Now, on the side yard I went for it and mowed it at 0.75" HOC, the first week it looked a bit rough, the picture below is two weeks after initially taking it down to 0.75" HOC freshly mowed at 0.75" with the manual. I am scalping in multiple areas so it will stay at 0.75" until I level it some more. I applied FAS to this side yard yesterday at 2oz Ferrous sulfate and 1.7 oz Ammonium sulfate per 1000sq ft. Will report in a few days if I see some green pop.

Pic from 7/14


----------



## SpeedNess (May 21, 2020)

Took left side small yard to 0.5" , detached and leveled lowest spots. Looks like crap but hoping that the sand will let me keep it at 5/8" once it bounces back without scalping in the more uneven spots.

### DATA BLOCK
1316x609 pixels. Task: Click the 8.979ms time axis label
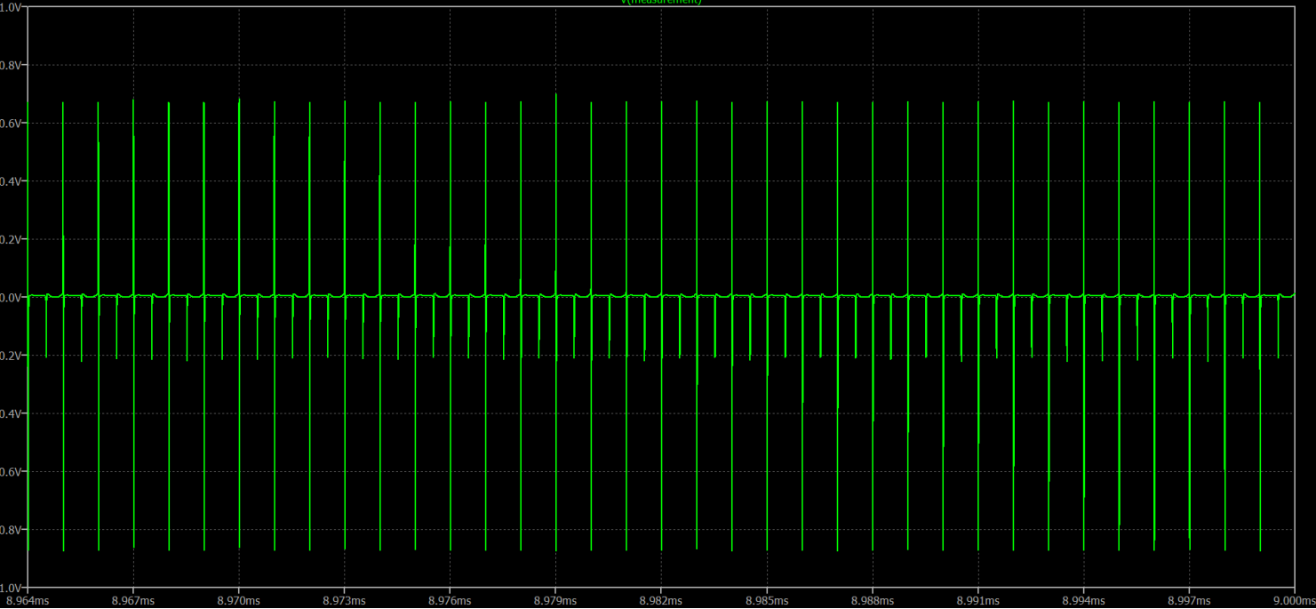click(555, 601)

### GOAL
Continue the lawn-mowing thread from the point where it stops. The lines above are separate from the lawn-mowing thread and stand apart from it.

### REPLY
On the right side mowed lower at 1" ,brought the level up ~3in with soil/compost/peat on the side closest to the driveway. Used a tamper to compact it nicely. Hopefully it doesnt settle to much, but will continue to lever with sand moving forward. Finally put some humic,rgs,hydretain and air8 and threw down a mix of bewitched, mazama and everest. Keeping it moist, hopefully I can get some good germination.



DIY'ed this bad boy, 48" across worked perfect ~$50-$60 at Lowe's for materials.


----------



## SpeedNess (May 21, 2020)

So much for waiting a few years to get a powered reel mower. Even though I was pretty set on a Swardman I find this GM1000 locally for $400 and picked it up. Everything apperars to be working correctly, 11 blade reel is very dull and instead of paying ~$150-$200 I decided to bite the bullet and updated to a fresh 8 blade reel and high cut bedknife. Let's see how it goes. With all the parts ordered from RR I will be in it ~$850.





And finally some pics from yesterdays mow at 1'' with the manual reel.


----------



## mribbens (Jul 13, 2018)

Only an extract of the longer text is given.